HTML5 vs. Native App Development

As you're likely aware, there's a big debate going on about whether HTML5 web sites are a better platform for mobile apps than native code development using Android, iOS and Windows.

The main selling point for HTML5 is the write-once-run-anywhere advantage. Web browsers on mobile devices can access web sites from any mobile platform. HTML5 is providing features that allow web page JavaScript code to access phone features like devices sensors and geo positioning. In theory, a well constructed HTML5 web page will look and perform like a mobile device native code app.

However, currently not all device features are available to HTML5 JavaScript code and native code apps have a performance advantage over HTML5 web pages viewed using a browser. Native code apps are presently the dominant choice among developers.

In HTML5's corner, though, the technology is improving and web browsers are ramping up their implementation of HTML5 features. Life would certainly be simpler for mobile developers if they could develop for only one platform, HTML5, instead of multiple native platforms.

Longer term, HTML5 will certainly continue to get better. But so will native platforms. In fact, native platforms may improve more rapidly than HTML5. HTML5 is a global standard developed by the W3C. It takes years of effort to change the standard and have these changes adopted by the various browsers.
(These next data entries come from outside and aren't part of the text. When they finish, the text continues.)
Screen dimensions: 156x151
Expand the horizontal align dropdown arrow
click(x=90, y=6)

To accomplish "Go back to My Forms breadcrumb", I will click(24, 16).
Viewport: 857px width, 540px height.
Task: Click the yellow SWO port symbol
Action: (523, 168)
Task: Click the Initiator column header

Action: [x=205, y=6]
The individual native platforms (Android, iOS, Windows) can change as quickly as their developers (Google, Apple and Microsoft) want them to. So will HTML5 ever catch up?

Maybe not. Google, Apple and Microsoft have lots of developers and big budgets. They want their products to be competitive ... and that means constant improvements.
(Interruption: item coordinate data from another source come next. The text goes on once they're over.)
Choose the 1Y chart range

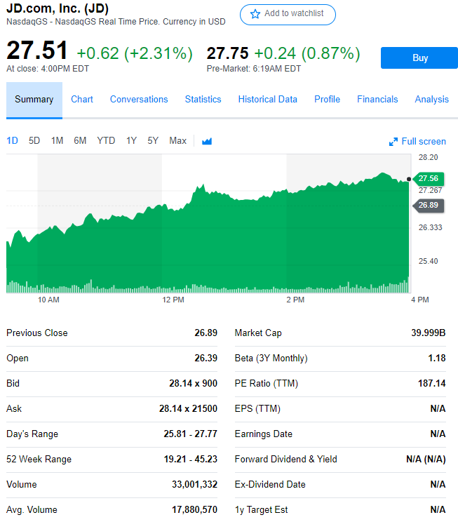point(131,141)
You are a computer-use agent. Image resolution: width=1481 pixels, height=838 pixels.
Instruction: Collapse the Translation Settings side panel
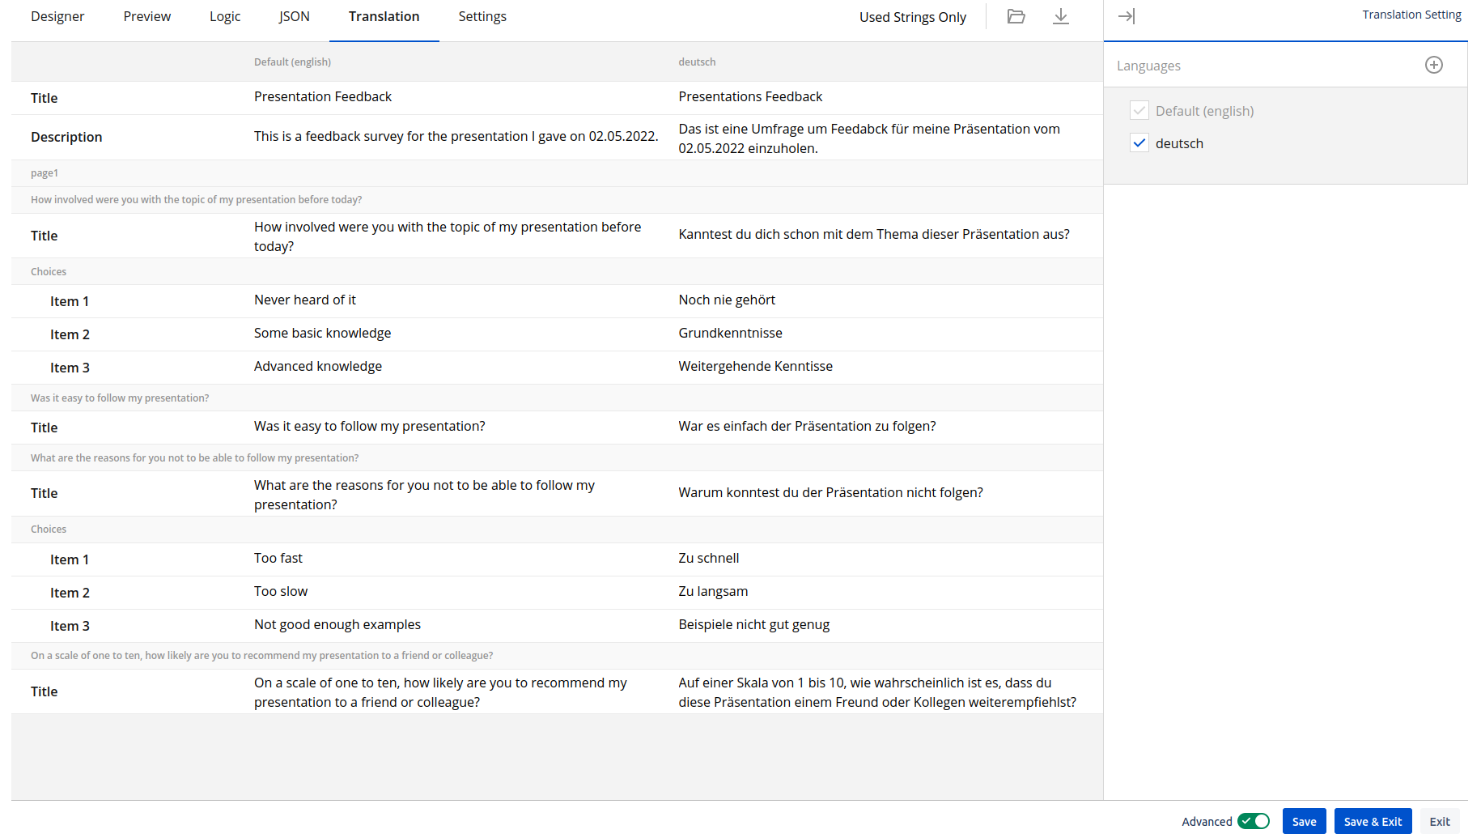tap(1126, 16)
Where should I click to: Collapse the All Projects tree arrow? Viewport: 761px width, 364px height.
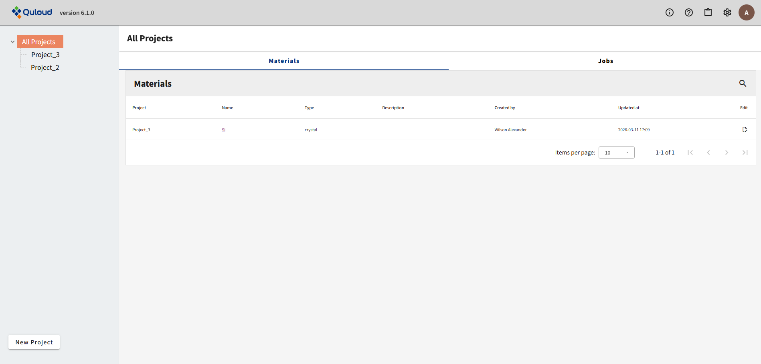click(12, 42)
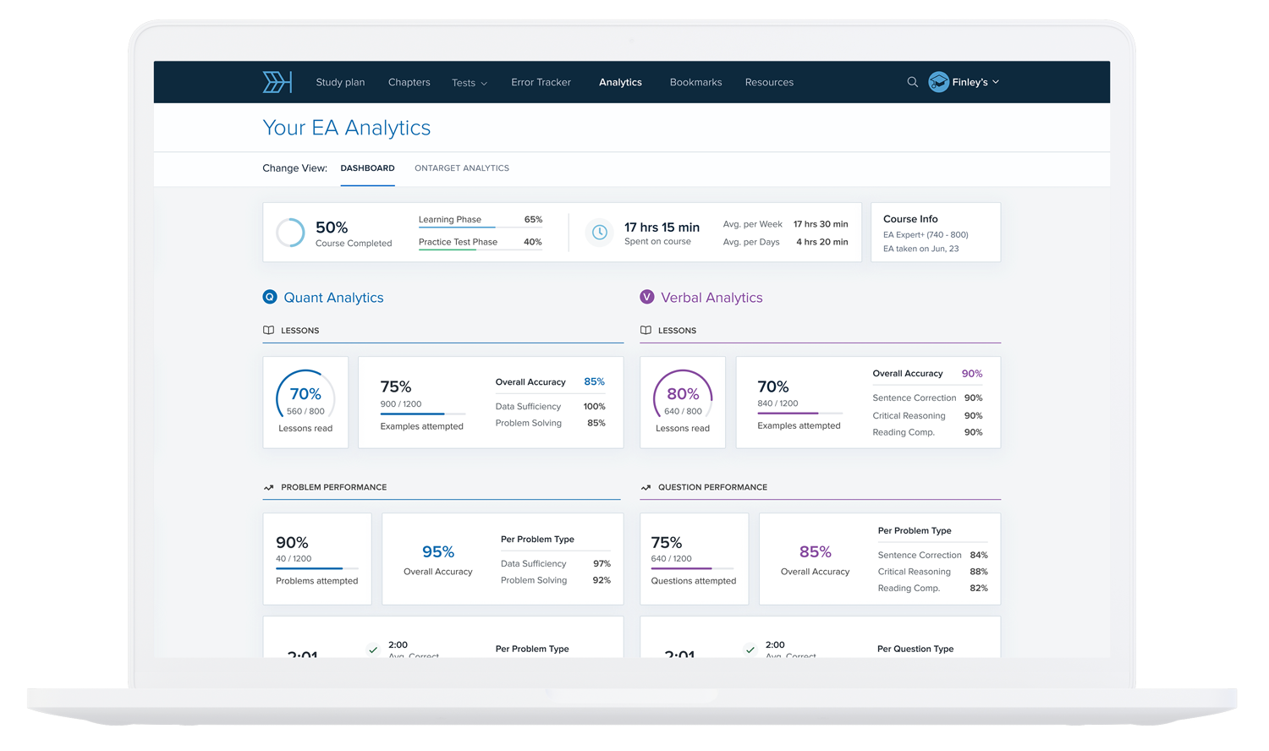Open the Study plan page
This screenshot has width=1269, height=751.
(x=340, y=82)
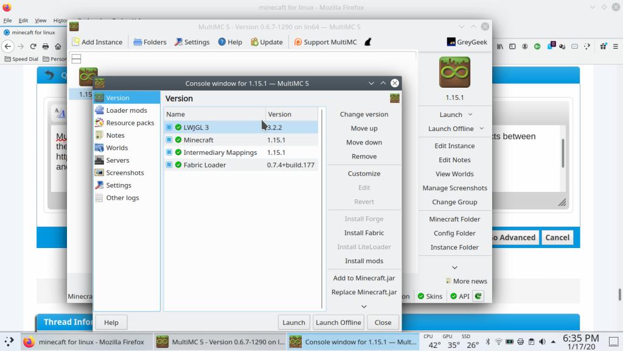Expand more actions chevron below Replace Minecraft.jar
Screen dimensions: 623x351
pyautogui.click(x=364, y=306)
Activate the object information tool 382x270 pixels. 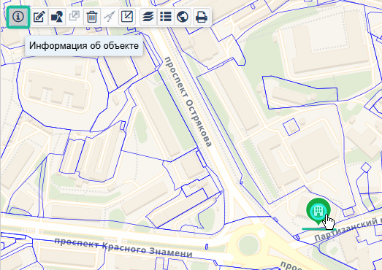coord(18,17)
So, what's likely to happen? In my opinion, we'll have a blend of the two. In fact, this is taking place today. Native code platforms have Application Programming Interfaces (APIs) that support displaying web pages from within native code apps. Developers can use native code for what it does best and HTML5 web pages for what they do best. The exact mix will shift over time as all the platforms change and improve. 
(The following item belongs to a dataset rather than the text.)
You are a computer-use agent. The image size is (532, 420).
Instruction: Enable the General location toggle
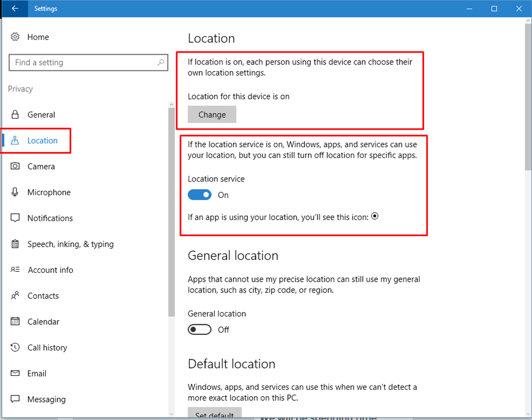200,330
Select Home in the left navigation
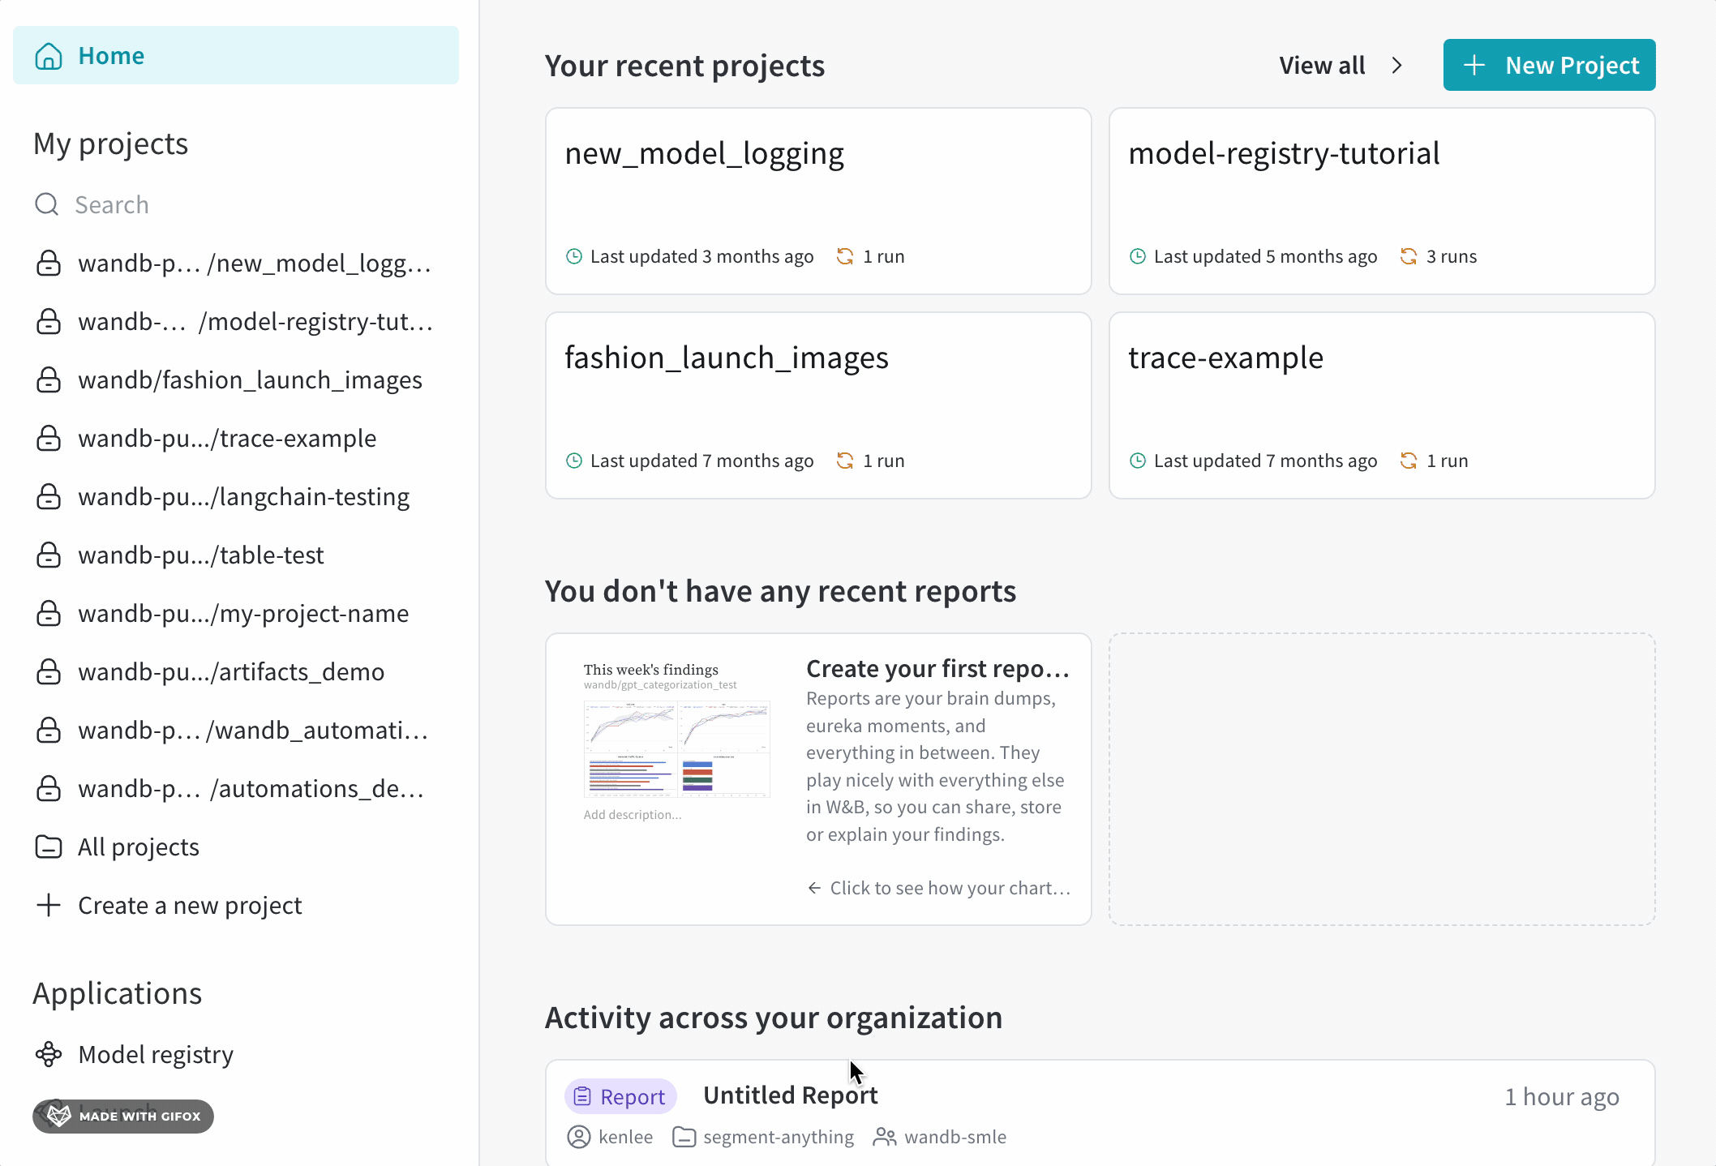1716x1166 pixels. pos(111,55)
For developers, this means that separate native code platforms will likely continue to exist. Write-once-run-anywhere will remain an elusive goal probably not realized for a long time, if ever. This doesn't mean that development costs can't be managed or reduced. HTML5 web pages can be developed and used by native code apps where appropriate. Functions specific to those pages can be write-once-run-anywhere. This may not be an optimal solution, but it's the game on the ground.